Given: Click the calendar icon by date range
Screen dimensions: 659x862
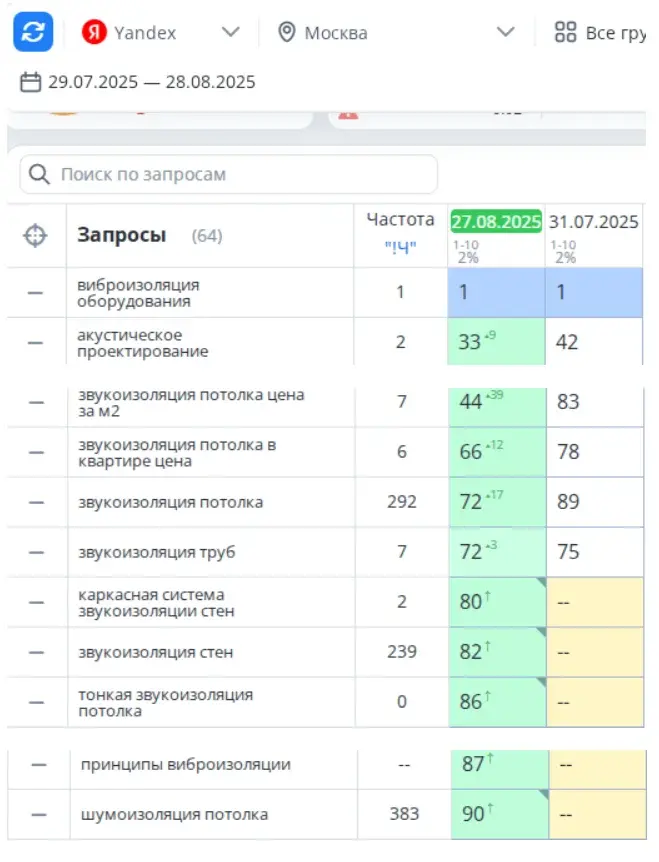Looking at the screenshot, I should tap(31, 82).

==

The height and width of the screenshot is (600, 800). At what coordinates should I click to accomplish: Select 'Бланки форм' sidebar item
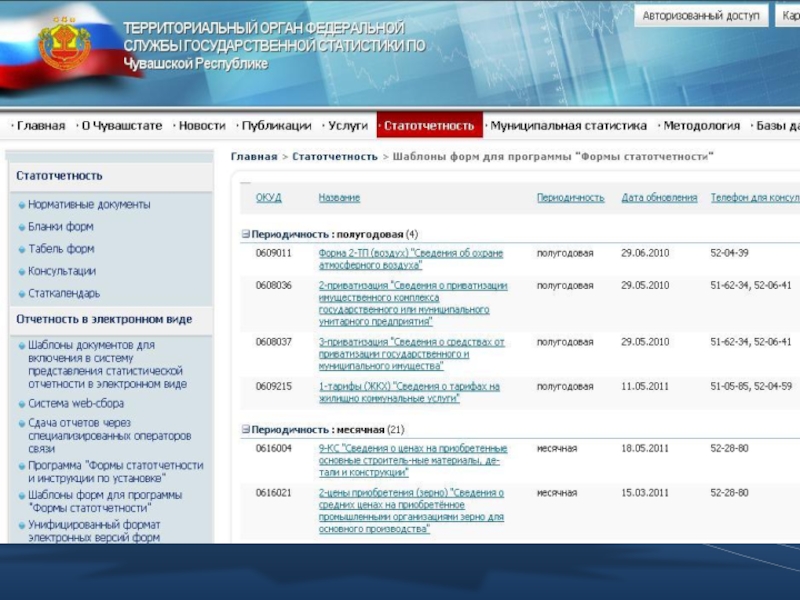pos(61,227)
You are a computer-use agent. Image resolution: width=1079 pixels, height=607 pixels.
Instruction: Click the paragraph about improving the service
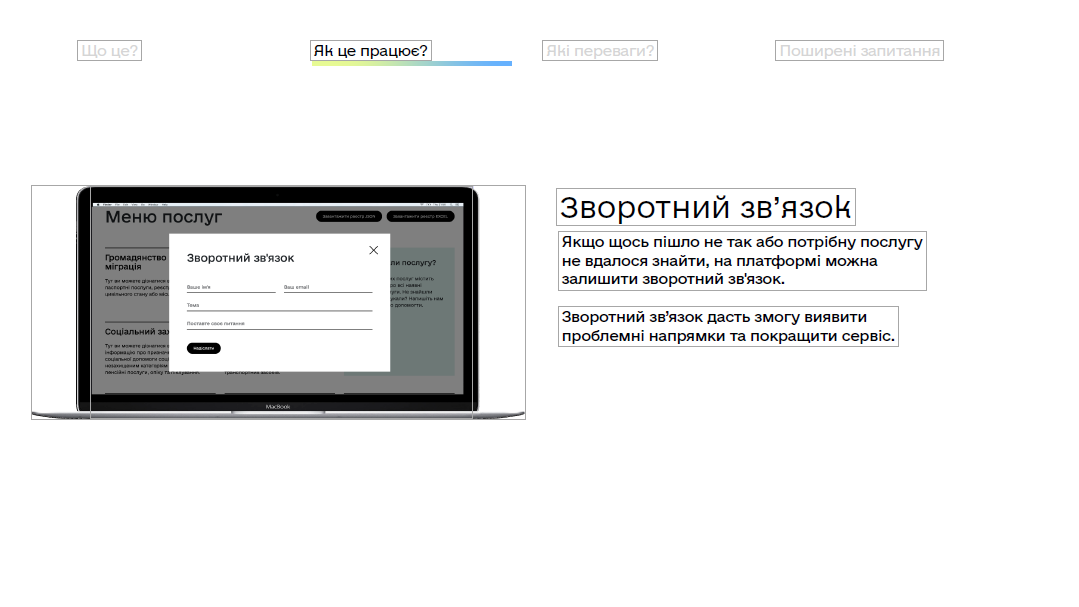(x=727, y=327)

==

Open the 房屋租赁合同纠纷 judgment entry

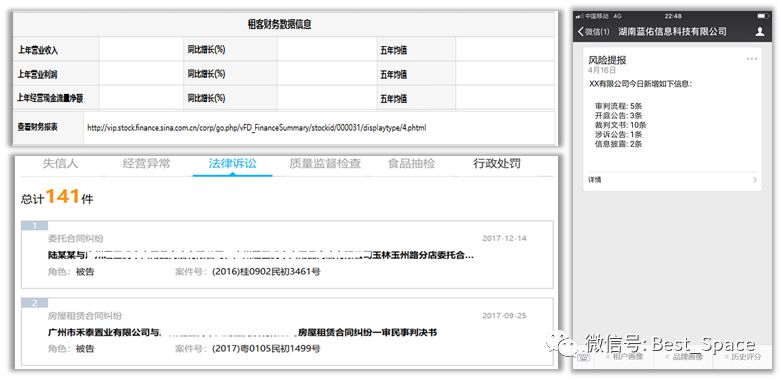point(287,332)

Exercise instructions: What you return must match, character for character, the lines above from the one with "The height and" through the one with "You are a computer-use", minus any pictures.

Written answer:
The height and width of the screenshot is (600, 800). At what coordinates should I click to accomplish: Select 'Бланки форм' sidebar item
pos(61,227)
You are a computer-use agent. Image resolution: width=1079 pixels, height=607 pixels.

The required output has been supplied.